(Problem to solve)
Return the data from the line with "The image size is (480, 720)." to the line with "center [1502, 806]." word for word, leaving out the pictures.

(Data to process)
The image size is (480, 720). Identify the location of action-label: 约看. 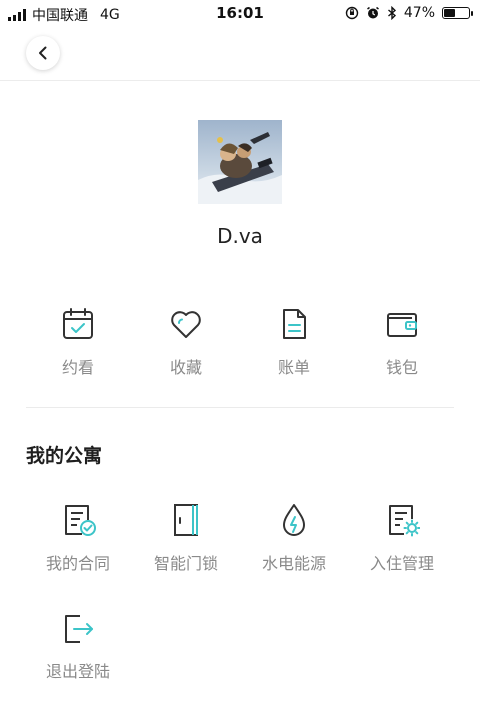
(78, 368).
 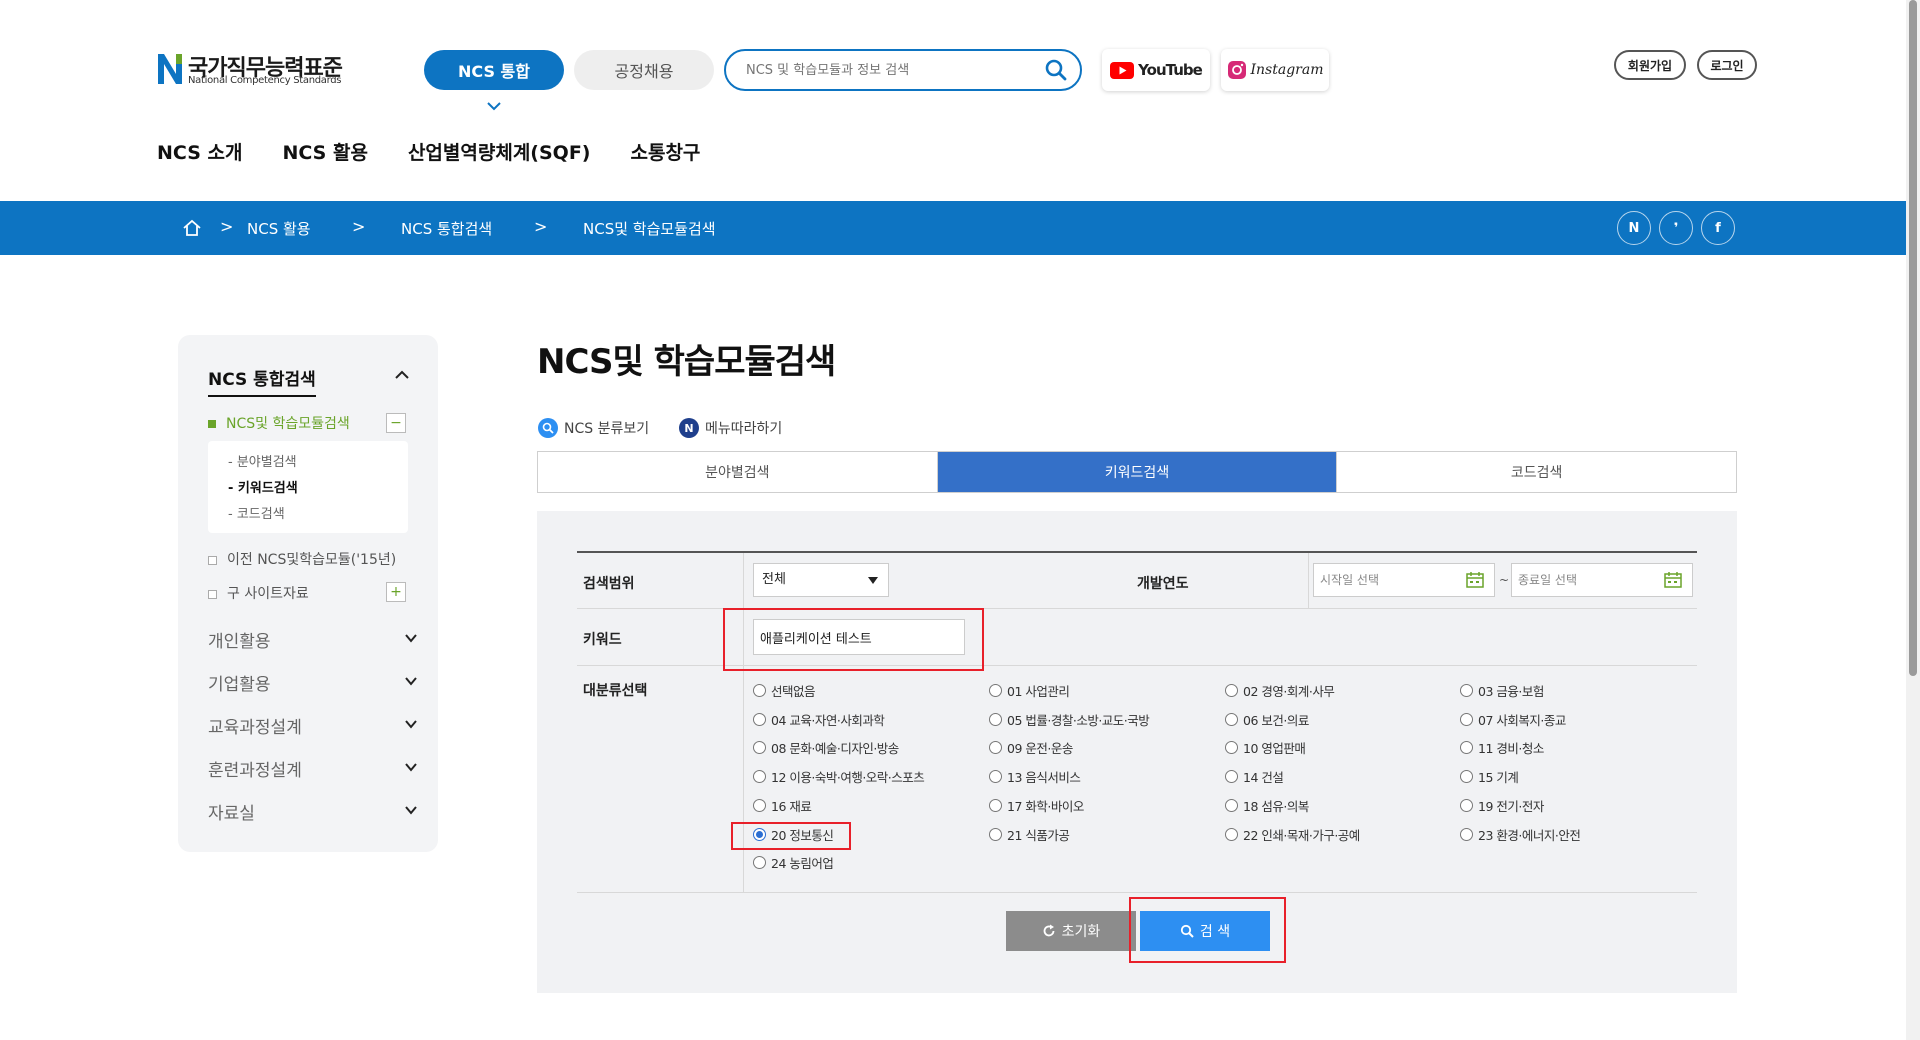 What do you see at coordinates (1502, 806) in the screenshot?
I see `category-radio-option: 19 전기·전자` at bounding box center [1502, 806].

...

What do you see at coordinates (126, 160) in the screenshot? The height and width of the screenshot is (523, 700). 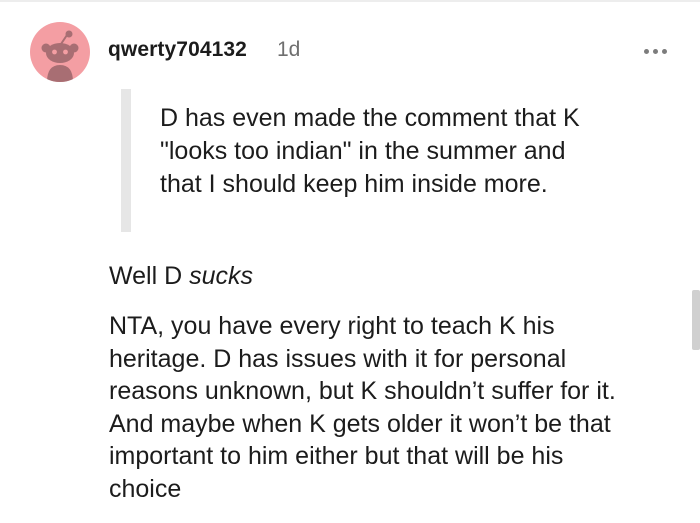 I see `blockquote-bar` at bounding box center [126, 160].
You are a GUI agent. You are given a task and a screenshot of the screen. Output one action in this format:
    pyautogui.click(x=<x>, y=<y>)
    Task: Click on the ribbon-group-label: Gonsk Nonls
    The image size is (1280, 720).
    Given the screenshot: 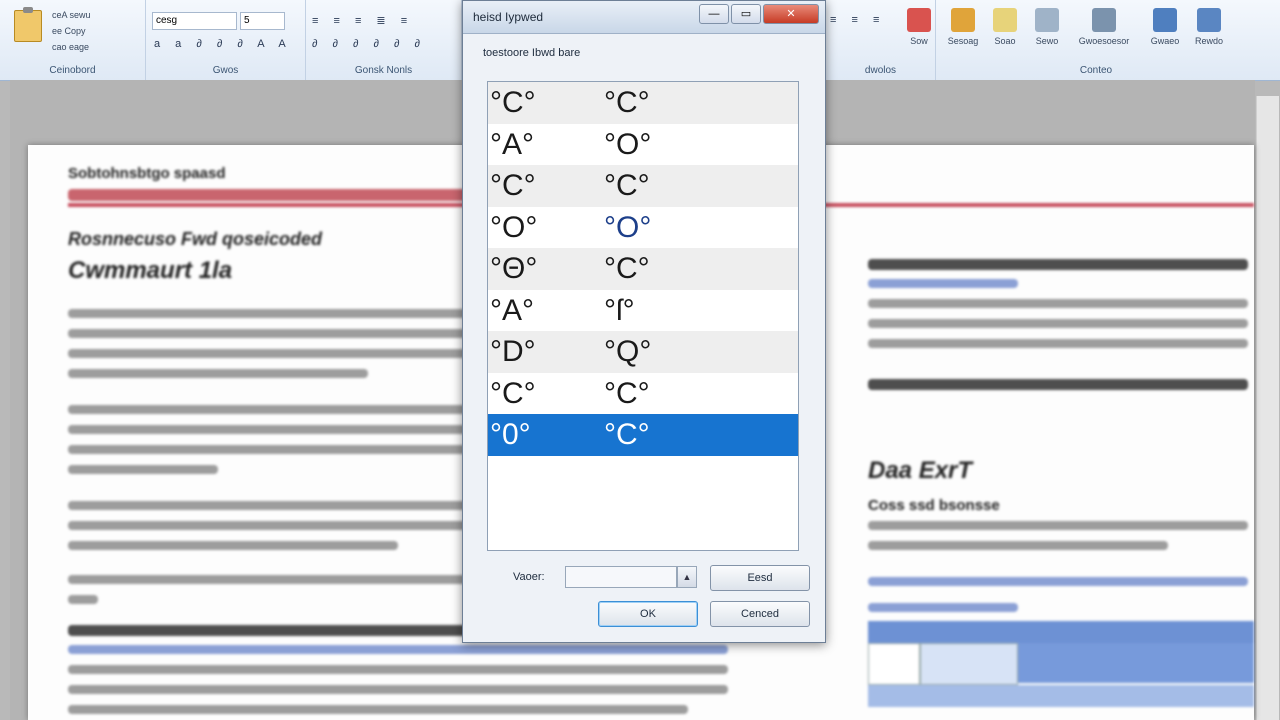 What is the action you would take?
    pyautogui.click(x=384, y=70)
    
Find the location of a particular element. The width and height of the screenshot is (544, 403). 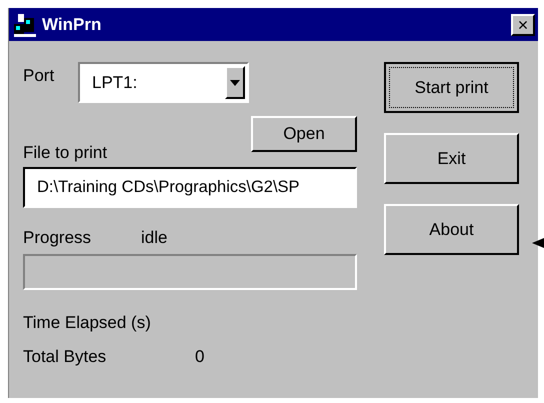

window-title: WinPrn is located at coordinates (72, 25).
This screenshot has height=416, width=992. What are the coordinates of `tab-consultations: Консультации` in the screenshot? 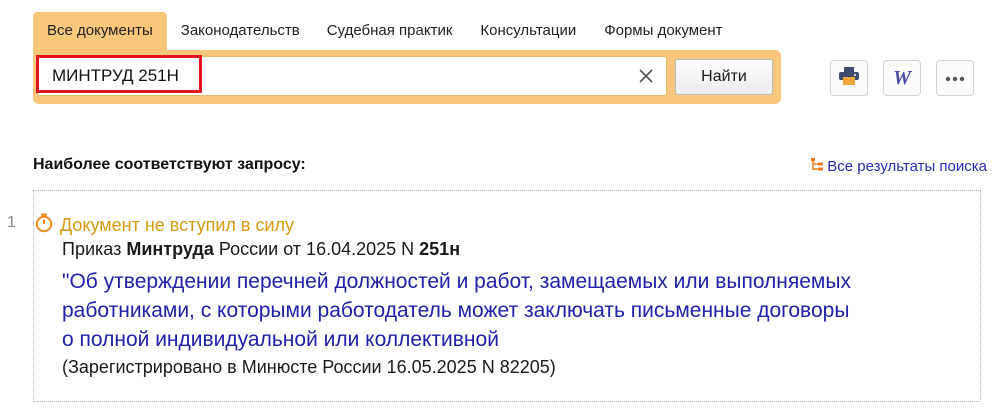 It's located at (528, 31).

(Output of the exercise)
The image size is (480, 720). Identify the location of action-label: 约看. 
(78, 368).
  What do you see at coordinates (1502, 806) in the screenshot?
I see `category-radio-option: 19 전기·전자` at bounding box center [1502, 806].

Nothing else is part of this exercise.